→ **BRIEF**
Write out every line of the items below as a JSON list of strings, with each line as a separate entry and blank lines omitted.

───── RECORD SET ─────

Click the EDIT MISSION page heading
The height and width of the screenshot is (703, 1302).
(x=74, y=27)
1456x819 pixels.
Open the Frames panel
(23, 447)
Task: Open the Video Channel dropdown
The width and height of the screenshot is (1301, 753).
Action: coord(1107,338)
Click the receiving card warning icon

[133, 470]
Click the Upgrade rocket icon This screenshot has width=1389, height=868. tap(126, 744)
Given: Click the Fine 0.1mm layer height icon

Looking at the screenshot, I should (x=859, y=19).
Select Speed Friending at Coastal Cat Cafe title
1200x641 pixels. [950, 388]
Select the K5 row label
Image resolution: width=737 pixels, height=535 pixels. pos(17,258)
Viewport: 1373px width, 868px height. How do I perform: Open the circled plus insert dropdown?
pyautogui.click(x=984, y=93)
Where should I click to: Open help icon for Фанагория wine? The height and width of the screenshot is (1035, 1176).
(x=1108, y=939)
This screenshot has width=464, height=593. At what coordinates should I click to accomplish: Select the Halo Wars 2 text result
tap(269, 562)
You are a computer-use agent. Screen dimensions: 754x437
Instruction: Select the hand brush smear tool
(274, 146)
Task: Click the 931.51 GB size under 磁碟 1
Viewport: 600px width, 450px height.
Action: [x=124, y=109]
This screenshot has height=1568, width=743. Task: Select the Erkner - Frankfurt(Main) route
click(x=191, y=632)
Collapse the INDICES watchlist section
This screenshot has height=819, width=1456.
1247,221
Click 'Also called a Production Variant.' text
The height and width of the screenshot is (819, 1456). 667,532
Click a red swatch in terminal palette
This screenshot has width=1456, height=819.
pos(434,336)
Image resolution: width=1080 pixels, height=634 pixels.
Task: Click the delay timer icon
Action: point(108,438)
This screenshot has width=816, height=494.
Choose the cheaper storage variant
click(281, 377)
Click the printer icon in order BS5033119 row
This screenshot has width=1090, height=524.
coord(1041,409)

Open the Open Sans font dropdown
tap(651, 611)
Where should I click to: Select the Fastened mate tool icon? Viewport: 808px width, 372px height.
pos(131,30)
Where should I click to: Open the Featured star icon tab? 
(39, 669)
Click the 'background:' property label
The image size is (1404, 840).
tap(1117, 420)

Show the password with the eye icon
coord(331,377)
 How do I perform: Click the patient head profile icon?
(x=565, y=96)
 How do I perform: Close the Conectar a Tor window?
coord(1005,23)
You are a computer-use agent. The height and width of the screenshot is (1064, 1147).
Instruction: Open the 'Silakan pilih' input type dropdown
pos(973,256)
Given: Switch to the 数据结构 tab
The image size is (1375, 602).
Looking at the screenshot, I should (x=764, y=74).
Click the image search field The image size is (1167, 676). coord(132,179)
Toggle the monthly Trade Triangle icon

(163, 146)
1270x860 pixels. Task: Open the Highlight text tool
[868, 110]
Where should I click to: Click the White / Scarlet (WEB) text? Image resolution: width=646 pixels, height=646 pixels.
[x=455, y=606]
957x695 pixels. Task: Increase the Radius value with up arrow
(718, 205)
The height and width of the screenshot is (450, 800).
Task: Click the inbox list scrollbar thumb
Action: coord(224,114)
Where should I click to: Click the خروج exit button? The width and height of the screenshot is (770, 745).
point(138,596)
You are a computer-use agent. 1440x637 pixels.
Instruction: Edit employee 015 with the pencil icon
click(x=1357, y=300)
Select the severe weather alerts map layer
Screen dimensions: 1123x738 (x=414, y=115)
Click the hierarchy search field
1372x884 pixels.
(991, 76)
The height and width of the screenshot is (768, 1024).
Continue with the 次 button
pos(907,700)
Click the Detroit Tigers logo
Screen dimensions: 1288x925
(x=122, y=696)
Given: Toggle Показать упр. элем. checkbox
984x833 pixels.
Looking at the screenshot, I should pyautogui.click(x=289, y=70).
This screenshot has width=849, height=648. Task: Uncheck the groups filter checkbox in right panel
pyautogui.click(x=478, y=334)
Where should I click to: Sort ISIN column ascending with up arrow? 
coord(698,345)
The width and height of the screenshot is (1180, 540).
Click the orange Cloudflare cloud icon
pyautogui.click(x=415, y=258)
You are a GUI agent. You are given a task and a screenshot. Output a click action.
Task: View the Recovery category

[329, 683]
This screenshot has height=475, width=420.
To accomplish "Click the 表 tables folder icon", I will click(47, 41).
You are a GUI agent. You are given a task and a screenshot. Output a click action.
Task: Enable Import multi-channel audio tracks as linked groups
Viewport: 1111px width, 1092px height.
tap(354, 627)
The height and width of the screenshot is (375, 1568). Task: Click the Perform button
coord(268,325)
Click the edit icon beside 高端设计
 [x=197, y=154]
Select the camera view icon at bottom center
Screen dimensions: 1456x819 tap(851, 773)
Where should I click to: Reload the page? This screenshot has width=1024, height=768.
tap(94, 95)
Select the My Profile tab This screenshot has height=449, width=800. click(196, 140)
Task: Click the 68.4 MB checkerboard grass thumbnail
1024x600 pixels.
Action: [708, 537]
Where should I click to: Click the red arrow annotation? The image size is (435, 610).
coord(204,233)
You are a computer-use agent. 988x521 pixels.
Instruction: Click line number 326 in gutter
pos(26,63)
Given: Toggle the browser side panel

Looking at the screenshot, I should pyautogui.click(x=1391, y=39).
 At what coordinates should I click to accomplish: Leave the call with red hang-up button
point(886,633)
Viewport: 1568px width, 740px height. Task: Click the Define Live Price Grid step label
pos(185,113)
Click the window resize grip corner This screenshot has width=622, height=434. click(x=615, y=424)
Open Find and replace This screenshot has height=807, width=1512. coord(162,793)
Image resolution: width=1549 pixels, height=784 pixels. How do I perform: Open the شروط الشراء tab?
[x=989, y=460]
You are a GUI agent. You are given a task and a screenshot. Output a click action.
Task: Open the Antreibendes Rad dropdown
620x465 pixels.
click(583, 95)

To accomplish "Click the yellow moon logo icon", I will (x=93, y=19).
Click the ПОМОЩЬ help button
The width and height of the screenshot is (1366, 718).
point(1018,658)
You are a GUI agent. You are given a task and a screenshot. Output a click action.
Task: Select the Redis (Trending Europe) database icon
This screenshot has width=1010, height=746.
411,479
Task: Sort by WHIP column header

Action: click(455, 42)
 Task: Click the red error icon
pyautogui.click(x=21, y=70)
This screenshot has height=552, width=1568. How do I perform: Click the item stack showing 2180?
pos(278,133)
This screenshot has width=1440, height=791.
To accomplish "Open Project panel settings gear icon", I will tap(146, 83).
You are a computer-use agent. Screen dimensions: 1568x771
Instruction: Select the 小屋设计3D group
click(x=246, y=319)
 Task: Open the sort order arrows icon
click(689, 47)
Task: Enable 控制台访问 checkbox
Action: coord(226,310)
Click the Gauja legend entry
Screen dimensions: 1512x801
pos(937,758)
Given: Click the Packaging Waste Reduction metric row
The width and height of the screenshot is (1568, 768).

─────

→ **RESPONSE TO THIS EXERCISE**
[
  "Click the EDIT MISSION page heading",
  "The height and width of the screenshot is (703, 1302).",
  "(x=74, y=27)",
  "1456x819 pixels.",
  "Open the Frames panel",
  "(23, 447)",
  "Task: Open the Video Channel dropdown",
  "The width and height of the screenshot is (1301, 753).",
  "Action: coord(1107,338)",
  "Click the receiving card warning icon",
  "[133, 470]",
  "Click the Upgrade rocket icon This screenshot has width=1389, height=868. tap(126, 744)",
  "Given: Click the Fine 0.1mm layer height icon",
  "Looking at the screenshot, I should (x=859, y=19).",
  "Select Speed Friending at Coastal Cat Cafe title",
  "1200x641 pixels. [950, 388]",
  "Select the K5 row label",
  "Image resolution: width=737 pixels, height=535 pixels. pos(17,258)",
  "Viewport: 1373px width, 868px height. How do I perform: Open the circled plus insert dropdown?",
  "pyautogui.click(x=984, y=93)",
  "Where should I click to: Open help icon for Фанагория wine? The height and width of the screenshot is (1035, 1176).",
  "(x=1108, y=939)",
  "This screenshot has width=464, height=593. At what coordinates should I click to accomplish: Select the Halo Wars 2 text result",
  "tap(269, 562)",
  "You are a computer-use agent. Screen dimensions: 754x437",
  "Instruction: Select the hand brush smear tool",
  "(274, 146)",
  "Task: Click the 931.51 GB size under 磁碟 1",
  "Viewport: 600px width, 450px height.",
  "Action: [x=124, y=109]",
  "This screenshot has height=1568, width=743. Task: Select the Erkner - Frankfurt(Main) route",
  "click(x=191, y=632)",
  "Collapse the INDICES watchlist section",
  "This screenshot has height=819, width=1456.",
  "1247,221",
  "Click 'Also called a Production Variant.' text",
  "The height and width of the screenshot is (819, 1456). 667,532",
  "Click a red swatch in terminal palette",
  "This screenshot has width=1456, height=819.",
  "pos(434,336)",
  "Image resolution: width=1080 pixels, height=634 pixels.",
  "Task: Click the delay timer icon",
  "Action: point(108,438)",
  "This screenshot has width=816, height=494.",
  "Choose the cheaper storage variant",
  "click(281, 377)",
  "Click the printer icon in order BS5033119 row",
  "This screenshot has width=1090, height=524.",
  "coord(1041,409)",
  "Open the Open Sans font dropdown",
  "tap(651, 611)",
  "Where should I click to: Select the Fastened mate tool icon? Viewport: 808px width, 372px height.",
  "pos(131,30)",
  "Where should I click to: Open the Featured star icon tab? ",
  "(39, 669)",
  "Click the 'background:' property label",
  "The image size is (1404, 840).",
  "tap(1117, 420)",
  "Show the password with the eye icon",
  "coord(331,377)",
  " How do I perform: Click the patient head profile icon?",
  "(x=565, y=96)",
  " How do I perform: Close the Conectar a Tor window?",
  "coord(1005,23)",
  "You are a computer-use agent. The height and width of the screenshot is (1064, 1147).",
  "Instruction: Open the 'Silakan pilih' input type dropdown",
  "pos(973,256)",
  "Given: Switch to the 数据结构 tab",
  "The image size is (1375, 602).",
  "Looking at the screenshot, I should (x=764, y=74).",
  "Click the image search field The image size is (1167, 676). coord(132,179)",
  "Toggle the monthly Trade Triangle icon",
  "(163, 146)",
  "1270x860 pixels. Task: Open the Highlight text tool",
  "[868, 110]",
  "Where should I click to: Click the White / Scarlet (WEB) text? Image resolution: width=646 pixels, height=646 pixels.",
  "[x=455, y=606]",
  "957x695 pixels. Task: Increase the Radius value with up arrow",
  "(718, 205)",
  "The height and width of the screenshot is (450, 800).",
  "Task: Click the inbox list scrollbar thumb",
  "Action: coord(224,114)",
  "Where should I click to: Click the خروج exit button? The width and height of the screenshot is (770, 745).",
  "point(138,596)",
  "You are a computer-use agent. 1440x637 pixels.",
  "Instruction: Edit employee 015 with the pencil icon",
  "click(x=1357, y=300)",
  "Select the severe weather alerts map layer",
  "Screen dimensions: 1123x738 (x=414, y=115)",
  "Click the hierarchy search field",
  "1372x884 pixels.",
  "(991, 76)",
  "The height and width of the screenshot is (768, 1024).",
  "Continue with the 次 button",
  "pos(907,700)",
  "Click the Detroit Tigers logo",
  "Screen dimensions: 1288x925",
  "(x=122, y=696)",
  "Given: Toggle Показать упр. элем. checkbox",
  "984x833 pixels.",
  "Looking at the screenshot, I should pyautogui.click(x=289, y=70).",
  "This screenshot has width=849, height=648. Task: Uncheck the groups filter checkbox in right panel",
  "pyautogui.click(x=478, y=334)",
  "Where should I click to: Sort ISIN column ascending with up arrow? ",
  "coord(698,345)",
  "The width and height of the screenshot is (1180, 540).",
  "Click the orange Cloudflare cloud icon",
  "pyautogui.click(x=415, y=258)",
  "You are a GUI agent. You are given a task and a screenshot. Output a click action.",
  "Task: View the Recovery category",
  "[329, 683]",
  "This screenshot has height=475, width=420.",
  "To accomplish \"Click the 表 tables folder icon\", I will click(47, 41).",
  "You are a GUI agent. You are given a task and a screenshot. Output a click action.",
  "Task: Enable Import multi-channel audio tracks as linked groups",
  "Viewport: 1111px width, 1092px height.",
  "tap(354, 627)",
  "The height and width of the screenshot is (375, 1568). Task: Click the Perform button",
  "coord(268,325)",
  "Click the edit icon beside 高端设计",
  " [x=197, y=154]",
  "Select the camera view icon at bottom center",
  "Screen dimensions: 1456x819 tap(851, 773)",
  "Where should I click to: Reload the page? This screenshot has width=1024, height=768.",
  "tap(94, 95)",
  "Select the My Profile tab This screenshot has height=449, width=800. click(196, 140)",
  "Task: Click the 68.4 MB checkerboard grass thumbnail",
  "1024x600 pixels.",
  "Action: [708, 537]",
  "Where should I click to: Click the red arrow annotation? The image size is (435, 610).",
  "coord(204,233)",
  "You are a computer-use agent. 988x521 pixels.",
  "Instruction: Click line number 326 in gutter",
  "pos(26,63)",
  "Given: Toggle the browser side panel",
  "Looking at the screenshot, I should pyautogui.click(x=1391, y=39).",
  " At what coordinates should I click to accomplish: Leave the call with red hang-up button",
  "point(886,633)",
  "Viewport: 1568px width, 740px height. Task: Click the Define Live Price Grid step label",
  "pos(185,113)",
  "Click the window resize grip corner This screenshot has width=622, height=434. click(x=615, y=424)",
  "Open Find and replace This screenshot has height=807, width=1512. coord(162,793)",
  "Image resolution: width=1549 pixels, height=784 pixels. How do I perform: Open the شروط الشراء tab?",
  "[x=989, y=460]",
  "You are a GUI agent. You are given a task and a screenshot. Output a click action.",
  "Task: Open the Antreibendes Rad dropdown",
  "620x465 pixels.",
  "click(583, 95)",
  "To accomplish \"Click the yellow moon logo icon\", I will (x=93, y=19).",
  "Click the ПОМОЩЬ help button",
  "The width and height of the screenshot is (1366, 718).",
  "point(1018,658)",
  "You are a GUI agent. You are given a task and a screenshot. Output a click action.",
  "Task: Select the Redis (Trending Europe) database icon",
  "This screenshot has width=1010, height=746.",
  "411,479",
  "Task: Sort by WHIP column header",
  "Action: click(455, 42)",
  " Task: Click the red error icon",
  "pyautogui.click(x=21, y=70)",
  "This screenshot has height=552, width=1568. How do I perform: Click the item stack showing 2180?",
  "pos(278,133)",
  "This screenshot has width=1440, height=791.",
  "To accomplish \"Open Project panel settings gear icon\", I will tap(146, 83).",
  "You are a computer-use agent. Screen dimensions: 1568x771",
  "Instruction: Select the 小屋设计3D group",
  "click(x=246, y=319)",
  " Task: Open the sort order arrows icon",
  "click(689, 47)",
  "Task: Enable 控制台访问 checkbox",
  "Action: coord(226,310)",
  "Click the Gauja legend entry",
  "Screen dimensions: 1512x801",
  "pos(937,758)",
  "Given: Click the Packaging Waste Reduction metric row",
  "The width and height of the screenshot is (1568, 768)."
]